Saturday, August 17, 2013

Ewww! A Hair!

So somebody puts a McNugget under a microscope and finds 'hair like structures' (H/T Drudge)? Just engaging a little critical thinking here... maybe, just maybe a hair fell into the cooking oil and no need for a congressional investigation? If things like bugs, hair, and, er, secretions in your food freak you out, then I suggest you steer clear of food that you didn't prepare yourself. Or perhaps stop eating altogether. As this FDA document suggest, there is an 'acceptable' level of yucky stuff in almost everything you eat. Examples:
    • Average of 60 or more aphids and/or thrips and/or mites per 100 grams
    • Average of 3 mg or more of mammalian excreta per pound
    • Average of 225 insect fragments or more per 225 grams in 6 or more subsamples
    • Average of 4.5 rodent hairs or more per 225 grams in 6 or more subsamples
    • Average of 300 or more insect fragments per 10 grams
    • Average of 2 or more rodent hairs per 10 grams
Lets face it. We are only 1 of an estimated 8.7 million species on this planet. Our only hope for survival is to eat the rest of them. That being said, chicken nuggets are a horrible choice for a food if you are going paleo. Be a real animal and cook a steak - they cost about the same as a 'value' meal and I guarantee you will fill fuller.

Thursday, August 15, 2013

Good for the Goose

I noted with interest this article about how a federal appeals court said that the NRC is in violation of federal law for not making a decision about going ahead with construction of the Yucca Mountains nuclear waste storage facility. Now with a causal read of this article you would think 'Yea! The Obama administration got their comeuppance in court!' and move along. For me a key point is buried there in the middle of the article. What Energy Secretary Moniz, perhaps the goofiest looking of all the Obama appointees, had to say about it caught my eye. Just so we know who we are talking about, here's a picture:

Yeah - he's that guy. I have a whole series of pictures of Obama's cabinet i'm working on that i'll get around to putting out someday. Anyway, here's the quote:
Energy Secretary Ernest Moniz said the Energy Department was not a party to the lawsuit, but he characterized the Yucca Mountain project as "a complete stalemate." He said he saw no evidence of that changing.
"Currently we do not have funding," he told reporters at a clean energy conference Tuesday in Las Vegas. 

So follow my logic here. He is saying that if a law is passed by Congress, and there is no explicit funding for it's implementation, then the administration's hands are tied. This is actually a good thing for those opposed to Obamacare. If Congress, and specifically the house, stands their ground and provides no funds for Obamacare, explicitly mentioning that exclusion in every funding bill, then the administration, based of this observation by the Energy Secretary, cannot move forward with any Obamacare implementation.

Yeah - I know. the Energy Secretary really has no weight in these matters. Especially Moniz, who I view as kinda of the Dr. Rajesh Koothrappali of this administration. That brings up an interesting question - if he is the 'Raj' character from Big Bang, who would Obama be? Duh - Penny!

Wednesday, August 14, 2013

Rodeo and Rodeo Drive

So a lot has been made in the news about the rodeo clown who put on a Obama mask and the crowd's reaction to it.
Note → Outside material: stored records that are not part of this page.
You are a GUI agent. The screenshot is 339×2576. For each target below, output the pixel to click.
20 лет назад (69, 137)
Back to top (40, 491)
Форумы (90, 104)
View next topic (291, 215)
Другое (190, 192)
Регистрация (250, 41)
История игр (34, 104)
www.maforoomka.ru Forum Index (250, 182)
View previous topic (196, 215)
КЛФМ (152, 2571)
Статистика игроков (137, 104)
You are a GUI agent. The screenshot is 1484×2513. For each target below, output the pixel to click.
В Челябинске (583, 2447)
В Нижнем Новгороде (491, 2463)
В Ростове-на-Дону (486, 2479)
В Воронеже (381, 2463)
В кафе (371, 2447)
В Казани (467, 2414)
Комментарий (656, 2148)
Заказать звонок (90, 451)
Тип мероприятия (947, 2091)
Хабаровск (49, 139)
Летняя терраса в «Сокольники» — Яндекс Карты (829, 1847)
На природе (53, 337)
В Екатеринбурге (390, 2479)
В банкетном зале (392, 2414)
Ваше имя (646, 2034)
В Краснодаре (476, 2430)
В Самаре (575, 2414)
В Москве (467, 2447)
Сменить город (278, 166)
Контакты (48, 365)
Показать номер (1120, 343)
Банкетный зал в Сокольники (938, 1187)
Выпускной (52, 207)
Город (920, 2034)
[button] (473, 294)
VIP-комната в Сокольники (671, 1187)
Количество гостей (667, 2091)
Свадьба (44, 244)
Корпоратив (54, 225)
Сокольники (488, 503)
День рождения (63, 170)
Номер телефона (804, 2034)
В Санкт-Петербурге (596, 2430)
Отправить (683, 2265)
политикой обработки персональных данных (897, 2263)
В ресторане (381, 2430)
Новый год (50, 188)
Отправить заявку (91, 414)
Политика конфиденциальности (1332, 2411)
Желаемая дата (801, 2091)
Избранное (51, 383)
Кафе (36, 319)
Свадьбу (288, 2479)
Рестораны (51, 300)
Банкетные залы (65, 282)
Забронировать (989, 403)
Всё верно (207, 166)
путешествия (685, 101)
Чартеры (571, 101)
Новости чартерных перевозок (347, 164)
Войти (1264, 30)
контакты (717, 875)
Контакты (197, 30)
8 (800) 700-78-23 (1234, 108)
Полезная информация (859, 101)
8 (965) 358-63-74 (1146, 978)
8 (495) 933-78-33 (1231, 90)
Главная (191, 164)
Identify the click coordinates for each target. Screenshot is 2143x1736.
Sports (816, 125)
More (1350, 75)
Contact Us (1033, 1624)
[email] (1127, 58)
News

I must admit it has probably been too long since I've been to a rodeo. Call it one more thing I have sacrificed by living too close to the DC beltway. So I guess it's possible that rodeos have descended into a place where racist gather - sort of a modern day 'KKK' ad-hoc gathering - but I fail to see how that is possible. I mean looking at the article, there were democrats at the rodeo, and democrats would never be found at a KKK rally, right? Well perhaps i'm wrong.

No, I don't think that's what happened here. The parallel that all right thinking people are supposed to draw is that a rodeo clown with a Obama mask is equivalent to when Ted Danson appeared in black face at the Friars Club with Whoopie Goldberg:
That was obviously racist too. Or not - even Whoopie thought it was funny (at the time). I guess America wasn't post racial enough. No, this is about rednecks mocking the greatest president ever. Since rednecks are all racist, this rodeo explosion is all about racism. No - I don't get it either.

In other news Oprah sees imagined racism in Switzerland, when a salesgirl tries to steer her toward a cheaper handbag. Now I will admit, being a guy, I don't get the 'style' thing in women's handbags. But then, I've had the same wallet for 10 years and will probably only replace it when it literally falls apart. A fashion maven I'm not. Thus, I applaud the sales girl there for snubbing the obviously overpriced handbag (designed by a white women by the way). However, to equate that experience to say blacks being made to drink at a different water fountain is sheer nonsense. The 'offense' here is that the clerk didn't recognize her a someone having more money than God, not her denigration due to her skin color.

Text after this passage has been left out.